▸ **DATASET RECORDS**
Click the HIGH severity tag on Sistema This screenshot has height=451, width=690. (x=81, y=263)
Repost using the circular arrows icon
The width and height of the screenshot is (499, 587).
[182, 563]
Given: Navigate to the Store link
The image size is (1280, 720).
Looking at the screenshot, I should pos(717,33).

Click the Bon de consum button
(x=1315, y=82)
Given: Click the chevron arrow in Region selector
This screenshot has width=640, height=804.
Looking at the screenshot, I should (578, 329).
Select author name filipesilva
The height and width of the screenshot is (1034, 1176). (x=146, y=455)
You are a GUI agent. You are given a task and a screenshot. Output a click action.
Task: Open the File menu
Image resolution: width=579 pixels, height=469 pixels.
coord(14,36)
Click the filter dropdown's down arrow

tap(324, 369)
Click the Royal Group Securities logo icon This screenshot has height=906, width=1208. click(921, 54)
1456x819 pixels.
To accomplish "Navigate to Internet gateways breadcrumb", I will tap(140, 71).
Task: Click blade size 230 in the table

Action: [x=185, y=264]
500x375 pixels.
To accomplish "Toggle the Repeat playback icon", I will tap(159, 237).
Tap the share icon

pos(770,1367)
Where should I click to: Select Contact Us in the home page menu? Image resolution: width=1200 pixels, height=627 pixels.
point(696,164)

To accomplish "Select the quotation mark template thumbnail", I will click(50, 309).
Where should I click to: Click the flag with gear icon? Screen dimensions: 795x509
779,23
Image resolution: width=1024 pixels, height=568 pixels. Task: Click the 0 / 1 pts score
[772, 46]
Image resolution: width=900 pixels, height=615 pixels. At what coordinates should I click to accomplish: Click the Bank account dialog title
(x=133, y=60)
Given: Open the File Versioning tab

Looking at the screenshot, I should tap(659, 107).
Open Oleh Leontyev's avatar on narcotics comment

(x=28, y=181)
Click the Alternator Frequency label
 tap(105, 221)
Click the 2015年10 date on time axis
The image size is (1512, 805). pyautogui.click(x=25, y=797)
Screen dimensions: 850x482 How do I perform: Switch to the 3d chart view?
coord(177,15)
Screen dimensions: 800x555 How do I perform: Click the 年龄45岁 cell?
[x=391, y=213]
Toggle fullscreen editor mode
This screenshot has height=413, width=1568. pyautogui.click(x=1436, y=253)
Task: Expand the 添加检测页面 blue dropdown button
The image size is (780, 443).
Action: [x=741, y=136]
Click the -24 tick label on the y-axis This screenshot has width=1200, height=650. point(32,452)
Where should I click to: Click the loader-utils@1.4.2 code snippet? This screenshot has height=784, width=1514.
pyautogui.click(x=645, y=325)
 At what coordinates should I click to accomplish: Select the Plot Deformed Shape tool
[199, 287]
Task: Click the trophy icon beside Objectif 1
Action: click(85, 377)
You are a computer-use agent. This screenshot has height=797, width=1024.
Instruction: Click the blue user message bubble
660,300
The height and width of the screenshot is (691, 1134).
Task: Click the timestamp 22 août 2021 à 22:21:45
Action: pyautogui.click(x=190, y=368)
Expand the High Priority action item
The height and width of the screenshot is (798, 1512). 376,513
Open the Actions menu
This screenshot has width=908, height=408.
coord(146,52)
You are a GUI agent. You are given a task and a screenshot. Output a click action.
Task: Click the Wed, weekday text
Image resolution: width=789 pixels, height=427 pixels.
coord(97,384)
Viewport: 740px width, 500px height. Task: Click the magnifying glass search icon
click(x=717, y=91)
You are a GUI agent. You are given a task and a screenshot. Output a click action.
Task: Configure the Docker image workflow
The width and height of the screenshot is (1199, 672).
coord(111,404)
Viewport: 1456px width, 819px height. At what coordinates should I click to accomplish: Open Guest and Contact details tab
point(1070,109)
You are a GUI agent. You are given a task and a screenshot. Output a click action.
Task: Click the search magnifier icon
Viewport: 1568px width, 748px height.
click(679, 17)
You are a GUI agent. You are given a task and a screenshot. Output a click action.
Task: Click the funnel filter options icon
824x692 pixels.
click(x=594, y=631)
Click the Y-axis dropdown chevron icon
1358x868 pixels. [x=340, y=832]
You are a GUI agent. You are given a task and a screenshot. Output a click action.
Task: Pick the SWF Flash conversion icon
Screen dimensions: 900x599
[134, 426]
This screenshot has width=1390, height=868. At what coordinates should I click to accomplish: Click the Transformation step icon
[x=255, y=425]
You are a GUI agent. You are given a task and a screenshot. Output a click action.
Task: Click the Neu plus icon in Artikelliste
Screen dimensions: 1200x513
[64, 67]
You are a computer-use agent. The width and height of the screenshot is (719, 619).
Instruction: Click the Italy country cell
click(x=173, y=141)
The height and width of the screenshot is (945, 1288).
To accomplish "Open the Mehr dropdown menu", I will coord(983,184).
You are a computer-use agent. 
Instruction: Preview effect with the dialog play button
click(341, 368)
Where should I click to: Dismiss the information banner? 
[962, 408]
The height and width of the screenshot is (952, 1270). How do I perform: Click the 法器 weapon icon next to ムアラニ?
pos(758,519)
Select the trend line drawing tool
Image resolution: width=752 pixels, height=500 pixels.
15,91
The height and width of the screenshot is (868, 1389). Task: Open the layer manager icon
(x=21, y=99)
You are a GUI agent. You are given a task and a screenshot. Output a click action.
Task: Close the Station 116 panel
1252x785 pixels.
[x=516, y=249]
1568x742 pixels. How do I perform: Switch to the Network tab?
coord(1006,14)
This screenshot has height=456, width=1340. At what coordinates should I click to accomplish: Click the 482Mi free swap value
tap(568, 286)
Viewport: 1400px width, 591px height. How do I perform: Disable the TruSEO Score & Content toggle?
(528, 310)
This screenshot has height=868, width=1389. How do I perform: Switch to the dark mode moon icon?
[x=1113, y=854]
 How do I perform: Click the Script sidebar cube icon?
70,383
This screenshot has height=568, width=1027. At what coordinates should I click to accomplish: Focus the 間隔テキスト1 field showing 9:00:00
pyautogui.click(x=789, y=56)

▸ **WHAT YOU HAVE TO DO**
Rename "GUI agent" to "interface agent" everywhere in the records above, and write them all out again with nothing else changed.

▸ **CORRECT ANSWER**
Click the HIGH severity tag on Sistema This screenshot has height=451, width=690. (x=81, y=263)
Repost using the circular arrows icon
The width and height of the screenshot is (499, 587).
[182, 563]
Given: Navigate to the Store link
The image size is (1280, 720).
Looking at the screenshot, I should pos(717,33).

Click the Bon de consum button
(x=1315, y=82)
Given: Click the chevron arrow in Region selector
This screenshot has width=640, height=804.
Looking at the screenshot, I should (578, 329).
Select author name filipesilva
The height and width of the screenshot is (1034, 1176). (x=146, y=455)
You are a interface agent. You are given a task and a screenshot. Output a click action.
Task: Open the File menu
Image resolution: width=579 pixels, height=469 pixels.
coord(14,36)
Click the filter dropdown's down arrow

tap(324, 369)
Click the Royal Group Securities logo icon This screenshot has height=906, width=1208. click(921, 54)
1456x819 pixels.
To accomplish "Navigate to Internet gateways breadcrumb", I will tap(140, 71).
Task: Click blade size 230 in the table

Action: [x=185, y=264]
500x375 pixels.
To accomplish "Toggle the Repeat playback icon", I will tap(159, 237).
Tap the share icon

pos(770,1367)
Where should I click to: Select Contact Us in the home page menu? Image resolution: width=1200 pixels, height=627 pixels.
point(696,164)

To accomplish "Select the quotation mark template thumbnail", I will click(50, 309).
Where should I click to: Click the flag with gear icon? Screen dimensions: 795x509
779,23
Image resolution: width=1024 pixels, height=568 pixels. Task: Click the 0 / 1 pts score
[772, 46]
Image resolution: width=900 pixels, height=615 pixels. At what coordinates should I click to accomplish: Click the Bank account dialog title
(x=133, y=60)
Given: Open the File Versioning tab

Looking at the screenshot, I should tap(659, 107).
Open Oleh Leontyev's avatar on narcotics comment

(x=28, y=181)
Click the Alternator Frequency label
 tap(105, 221)
Click the 2015年10 date on time axis
The image size is (1512, 805). pyautogui.click(x=25, y=797)
Screen dimensions: 850x482 How do I perform: Switch to the 3d chart view?
coord(177,15)
Screen dimensions: 800x555 How do I perform: Click the 年龄45岁 cell?
[x=391, y=213]
Toggle fullscreen editor mode
This screenshot has height=413, width=1568. pyautogui.click(x=1436, y=253)
Task: Expand the 添加检测页面 blue dropdown button
The image size is (780, 443).
Action: [x=741, y=136]
Click the -24 tick label on the y-axis This screenshot has width=1200, height=650. point(32,452)
Where should I click to: Click the loader-utils@1.4.2 code snippet? This screenshot has height=784, width=1514.
pyautogui.click(x=645, y=325)
 At what coordinates should I click to accomplish: Select the Plot Deformed Shape tool
[199, 287]
Task: Click the trophy icon beside Objectif 1
Action: click(85, 377)
You are a computer-use agent. This screenshot has height=797, width=1024.
Instruction: Click the blue user message bubble
660,300
The height and width of the screenshot is (691, 1134).
Task: Click the timestamp 22 août 2021 à 22:21:45
Action: pyautogui.click(x=190, y=368)
Expand the High Priority action item
The height and width of the screenshot is (798, 1512). 376,513
Open the Actions menu
This screenshot has width=908, height=408.
coord(146,52)
You are a interface agent. You are given a task and a screenshot. Output a click action.
Task: Click the Wed, weekday text
Image resolution: width=789 pixels, height=427 pixels.
coord(97,384)
Viewport: 740px width, 500px height. Task: Click the magnifying glass search icon
click(x=717, y=91)
You are a interface agent. You are given a task and a screenshot. Output a click action.
Task: Configure the Docker image workflow
The width and height of the screenshot is (1199, 672).
coord(111,404)
Viewport: 1456px width, 819px height. At what coordinates should I click to accomplish: Open Guest and Contact details tab
point(1070,109)
You are a interface agent. You are given a task and a screenshot. Output a click action.
Task: Click the search magnifier icon
Viewport: 1568px width, 748px height.
click(679, 17)
You are a interface agent. You are given a task and a screenshot. Output a click action.
Task: Click the funnel filter options icon
824x692 pixels.
click(x=594, y=631)
Click the Y-axis dropdown chevron icon
1358x868 pixels. [x=340, y=832]
You are a interface agent. You are given a task and a screenshot. Output a click action.
Task: Pick the SWF Flash conversion icon
Screen dimensions: 900x599
[134, 426]
This screenshot has width=1390, height=868. At what coordinates should I click to accomplish: Click the Transformation step icon
[x=255, y=425]
You are a interface agent. You are given a task and a screenshot. Output a click action.
Task: Click the Neu plus icon in Artikelliste
Screen dimensions: 1200x513
[64, 67]
You are a computer-use agent. The width and height of the screenshot is (719, 619).
Instruction: Click the Italy country cell
click(x=173, y=141)
The height and width of the screenshot is (945, 1288).
To accomplish "Open the Mehr dropdown menu", I will coord(983,184).
You are a computer-use agent. 
Instruction: Preview effect with the dialog play button
click(341, 368)
Where should I click to: Dismiss the information banner? 
[962, 408]
The height and width of the screenshot is (952, 1270). How do I perform: Click the 法器 weapon icon next to ムアラニ?
pos(758,519)
Select the trend line drawing tool
Image resolution: width=752 pixels, height=500 pixels.
15,91
The height and width of the screenshot is (868, 1389). Task: Open the layer manager icon
(x=21, y=99)
You are a interface agent. You are given a task and a screenshot. Output a click action.
Task: Close the Station 116 panel
1252x785 pixels.
[x=516, y=249]
1568x742 pixels. How do I perform: Switch to the Network tab?
coord(1006,14)
This screenshot has height=456, width=1340. At what coordinates should I click to accomplish: Click the 482Mi free swap value
tap(568, 286)
Viewport: 1400px width, 591px height. How do I perform: Disable the TruSEO Score & Content toggle?
(528, 310)
This screenshot has height=868, width=1389. How do I perform: Switch to the dark mode moon icon?
[x=1113, y=854]
 How do I perform: Click the Script sidebar cube icon?
70,383
This screenshot has height=568, width=1027. At what coordinates should I click to accomplish: Focus the 間隔テキスト1 field showing 9:00:00
pyautogui.click(x=789, y=56)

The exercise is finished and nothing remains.